RE: [PATCH] x86/uaccess: Use pointer masking to limit uaccess speculation
From: David Laight
Date: Wed Aug 19 2020 - 17:30:27 EST
From: Josh Poimboeuf
> Sent: 19 August 2020 18:02
>
> On Wed, Aug 19, 2020 at 09:39:10AM -0700, Andy Lutomirski wrote:
> > On Wed, Aug 19, 2020 at 7:50 AM Josh Poimboeuf <jpoimboe@xxxxxxxxxx> wrote:
> > > +/*
> > > + * Sanitize a uaccess pointer such that it becomes NULL if it's not a valid
> > > + * user pointer. This blocks speculative dereferences of user-controlled
> > > + * pointers.
> > > + */
> > > +#define uaccess_mask_ptr(ptr) \
> > > + (__typeof__(ptr)) array_index_nospec((__force unsigned long)ptr, user_addr_max())
> > > +
> >
> > If I dug through all the macros correctly, this is generating a fairly
> > complex pile of math to account for the fact that user_addr_max() is
> > variable and that it's a nasty number.
>
> The math is actually pretty simple. It's identical to what getuser.S is
> doing:
>
> cmp TASK_addr_limit(%_ASM_DX),%_ASM_AX
> sbb %_ASM_DX, %_ASM_DX
> and %_ASM_DX, %_ASM_AX
>
> > But I don't think there's any particular need to use the real maximum
> > user address here. Allowing a mis-speculated user access to a
> > non-canonical address or to the top guard page of the lower canonical
> > region is harmless. With current kernels, a sequence like:
> >
> > if (likely((long)addr > 0) {
> > masked_addr = addr & 0x7FFFFFFFFFFFFFFFUL;
> > } else {
> > if (kernel fs) {
> > masked_addr = addr;
> > } else {
> > EFAULT;
> > }
> > }
>
> The masking has to be done without conditional branches, otherwise it
> defeats the point.
>
> > could plausibly be better. But Christoph's series fixes this whole
> > mess, and I think that this should be:
> >
> > #define uaccess_mask_ptr(ptr) ((__typeof___(ptr)) (__force unsigned
> > long)ptr & USER_ADDR_MASK))
> >
> > where USER_ADDR_MASK is the appropriate value for 32-bit or 64-bit.
>
> Yeah, we could do that. Though in the meantime, the simple merge
> conflict resolution with Christoph's patches would be
> s/user_addr_max/TASK_SIZE_MAX/ in my uaccess_mask_ptr() macro.

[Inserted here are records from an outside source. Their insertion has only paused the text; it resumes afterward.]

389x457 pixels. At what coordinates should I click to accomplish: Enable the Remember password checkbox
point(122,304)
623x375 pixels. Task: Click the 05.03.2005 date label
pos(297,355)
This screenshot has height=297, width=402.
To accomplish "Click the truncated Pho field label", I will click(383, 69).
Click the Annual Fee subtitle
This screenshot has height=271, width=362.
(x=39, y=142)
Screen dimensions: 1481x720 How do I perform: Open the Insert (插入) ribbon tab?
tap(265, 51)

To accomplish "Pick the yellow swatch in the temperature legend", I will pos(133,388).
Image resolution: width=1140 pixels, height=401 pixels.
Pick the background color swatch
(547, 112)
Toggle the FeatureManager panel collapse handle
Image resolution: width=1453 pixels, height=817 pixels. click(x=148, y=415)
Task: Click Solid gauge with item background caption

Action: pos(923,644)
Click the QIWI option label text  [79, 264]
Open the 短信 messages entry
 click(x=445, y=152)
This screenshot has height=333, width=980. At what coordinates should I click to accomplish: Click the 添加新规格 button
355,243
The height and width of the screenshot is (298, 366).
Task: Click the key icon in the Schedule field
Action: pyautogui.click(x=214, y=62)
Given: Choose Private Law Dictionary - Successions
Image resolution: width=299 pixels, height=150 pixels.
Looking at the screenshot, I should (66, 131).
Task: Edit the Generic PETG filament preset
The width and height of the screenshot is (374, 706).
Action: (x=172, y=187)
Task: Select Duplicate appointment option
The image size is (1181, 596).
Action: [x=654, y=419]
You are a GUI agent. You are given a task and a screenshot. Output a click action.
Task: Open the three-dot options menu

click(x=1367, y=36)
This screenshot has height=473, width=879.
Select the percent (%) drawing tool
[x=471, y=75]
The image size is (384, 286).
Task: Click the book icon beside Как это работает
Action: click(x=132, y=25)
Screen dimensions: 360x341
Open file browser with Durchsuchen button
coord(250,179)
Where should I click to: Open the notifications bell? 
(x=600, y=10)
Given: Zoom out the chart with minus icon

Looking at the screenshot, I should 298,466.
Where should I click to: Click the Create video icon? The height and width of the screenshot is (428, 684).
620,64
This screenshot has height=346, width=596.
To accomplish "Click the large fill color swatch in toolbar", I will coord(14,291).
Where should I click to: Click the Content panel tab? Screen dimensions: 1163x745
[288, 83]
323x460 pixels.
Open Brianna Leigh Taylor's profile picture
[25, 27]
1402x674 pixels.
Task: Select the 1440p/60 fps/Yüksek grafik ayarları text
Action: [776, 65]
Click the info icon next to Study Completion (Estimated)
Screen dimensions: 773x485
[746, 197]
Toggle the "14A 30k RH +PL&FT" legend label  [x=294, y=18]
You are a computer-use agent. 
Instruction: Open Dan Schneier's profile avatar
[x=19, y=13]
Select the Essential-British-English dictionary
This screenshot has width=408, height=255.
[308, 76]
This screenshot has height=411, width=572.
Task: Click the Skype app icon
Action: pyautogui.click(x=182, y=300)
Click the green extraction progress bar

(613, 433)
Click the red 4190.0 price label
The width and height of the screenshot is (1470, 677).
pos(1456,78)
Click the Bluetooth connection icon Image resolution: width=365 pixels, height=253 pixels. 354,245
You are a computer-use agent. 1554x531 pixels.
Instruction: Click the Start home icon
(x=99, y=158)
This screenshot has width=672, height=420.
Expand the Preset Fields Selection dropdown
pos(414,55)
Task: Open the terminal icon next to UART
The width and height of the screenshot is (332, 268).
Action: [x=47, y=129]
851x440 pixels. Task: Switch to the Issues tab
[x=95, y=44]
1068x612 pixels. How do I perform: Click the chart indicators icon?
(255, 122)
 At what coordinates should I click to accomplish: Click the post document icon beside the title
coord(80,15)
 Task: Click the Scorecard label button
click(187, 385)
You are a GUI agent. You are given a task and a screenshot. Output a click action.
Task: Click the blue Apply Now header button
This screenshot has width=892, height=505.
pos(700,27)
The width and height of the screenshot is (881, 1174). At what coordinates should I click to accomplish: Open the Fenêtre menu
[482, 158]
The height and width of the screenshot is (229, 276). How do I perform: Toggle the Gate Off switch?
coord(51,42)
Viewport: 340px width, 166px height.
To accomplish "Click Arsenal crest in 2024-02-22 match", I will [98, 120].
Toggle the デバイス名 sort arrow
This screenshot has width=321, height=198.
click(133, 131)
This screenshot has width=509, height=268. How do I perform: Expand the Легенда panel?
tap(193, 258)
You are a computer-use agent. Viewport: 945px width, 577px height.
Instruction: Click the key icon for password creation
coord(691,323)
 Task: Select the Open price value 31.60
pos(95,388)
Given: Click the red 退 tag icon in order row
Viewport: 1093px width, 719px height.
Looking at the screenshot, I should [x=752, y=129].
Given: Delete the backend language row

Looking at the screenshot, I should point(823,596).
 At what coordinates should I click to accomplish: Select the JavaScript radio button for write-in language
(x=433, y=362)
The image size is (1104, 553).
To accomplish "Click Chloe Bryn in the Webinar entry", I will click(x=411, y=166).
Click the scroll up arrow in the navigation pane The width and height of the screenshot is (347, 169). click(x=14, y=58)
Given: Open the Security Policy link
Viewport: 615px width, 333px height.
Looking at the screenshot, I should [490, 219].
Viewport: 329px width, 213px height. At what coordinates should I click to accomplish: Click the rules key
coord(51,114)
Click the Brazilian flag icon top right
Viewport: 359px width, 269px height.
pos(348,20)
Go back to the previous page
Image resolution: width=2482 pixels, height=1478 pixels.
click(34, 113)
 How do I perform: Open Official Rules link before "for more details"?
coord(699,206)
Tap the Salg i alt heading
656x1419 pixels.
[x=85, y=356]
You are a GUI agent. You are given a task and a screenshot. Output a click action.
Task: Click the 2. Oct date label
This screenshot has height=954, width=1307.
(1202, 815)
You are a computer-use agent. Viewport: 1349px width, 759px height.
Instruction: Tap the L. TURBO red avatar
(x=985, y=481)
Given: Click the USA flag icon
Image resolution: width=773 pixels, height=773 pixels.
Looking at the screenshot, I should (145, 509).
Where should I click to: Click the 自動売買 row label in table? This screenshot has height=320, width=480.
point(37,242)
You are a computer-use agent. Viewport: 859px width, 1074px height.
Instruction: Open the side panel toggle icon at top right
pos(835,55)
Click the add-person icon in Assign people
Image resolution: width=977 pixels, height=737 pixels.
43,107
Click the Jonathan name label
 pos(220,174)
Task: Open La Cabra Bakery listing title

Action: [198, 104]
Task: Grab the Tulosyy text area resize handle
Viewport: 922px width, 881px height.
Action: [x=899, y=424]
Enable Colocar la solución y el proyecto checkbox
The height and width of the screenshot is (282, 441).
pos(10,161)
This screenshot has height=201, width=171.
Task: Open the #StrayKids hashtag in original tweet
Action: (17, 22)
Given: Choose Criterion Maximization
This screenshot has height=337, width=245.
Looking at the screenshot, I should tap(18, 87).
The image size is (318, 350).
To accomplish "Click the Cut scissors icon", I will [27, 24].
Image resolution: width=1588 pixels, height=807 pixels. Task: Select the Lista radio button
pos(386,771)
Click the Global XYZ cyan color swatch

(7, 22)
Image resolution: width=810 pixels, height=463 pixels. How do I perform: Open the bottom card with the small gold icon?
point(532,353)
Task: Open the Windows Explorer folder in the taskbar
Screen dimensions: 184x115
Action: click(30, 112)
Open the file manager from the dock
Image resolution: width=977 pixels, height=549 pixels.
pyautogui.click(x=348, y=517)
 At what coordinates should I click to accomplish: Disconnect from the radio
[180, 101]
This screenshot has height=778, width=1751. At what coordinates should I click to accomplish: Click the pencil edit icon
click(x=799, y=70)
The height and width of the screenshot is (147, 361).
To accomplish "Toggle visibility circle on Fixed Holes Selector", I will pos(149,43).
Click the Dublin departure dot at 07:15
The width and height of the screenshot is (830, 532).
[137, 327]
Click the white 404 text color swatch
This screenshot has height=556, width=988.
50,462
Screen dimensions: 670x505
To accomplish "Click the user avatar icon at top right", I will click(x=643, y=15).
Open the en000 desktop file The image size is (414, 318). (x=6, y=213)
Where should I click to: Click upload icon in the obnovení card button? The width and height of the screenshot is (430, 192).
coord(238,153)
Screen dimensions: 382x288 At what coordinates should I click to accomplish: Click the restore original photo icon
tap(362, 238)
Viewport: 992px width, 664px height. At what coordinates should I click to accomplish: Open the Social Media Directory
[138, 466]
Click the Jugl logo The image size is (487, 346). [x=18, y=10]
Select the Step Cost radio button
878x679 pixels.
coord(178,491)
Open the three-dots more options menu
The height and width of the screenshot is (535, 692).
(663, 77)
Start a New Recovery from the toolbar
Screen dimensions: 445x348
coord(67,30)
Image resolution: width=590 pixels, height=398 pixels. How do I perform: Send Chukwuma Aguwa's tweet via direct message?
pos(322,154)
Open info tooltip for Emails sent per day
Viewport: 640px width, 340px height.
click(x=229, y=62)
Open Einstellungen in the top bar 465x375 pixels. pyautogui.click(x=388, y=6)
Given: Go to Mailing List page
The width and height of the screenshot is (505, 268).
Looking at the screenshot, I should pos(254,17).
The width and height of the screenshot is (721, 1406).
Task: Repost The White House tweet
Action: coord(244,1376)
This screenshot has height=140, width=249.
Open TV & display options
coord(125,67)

For access_ok(ptr, size) I think you can do:
(ptr | (ptr + size)) & (64bit ? 1 << 63 : 3 << 30)
Masking on 32bit is harder, something like.
Subtract 0xc0000000 (sets carry for user addresses)
sbb reg,reg to generate 0 (kernel) or ~0 (user).
And with the address - kernel addresses are now zero.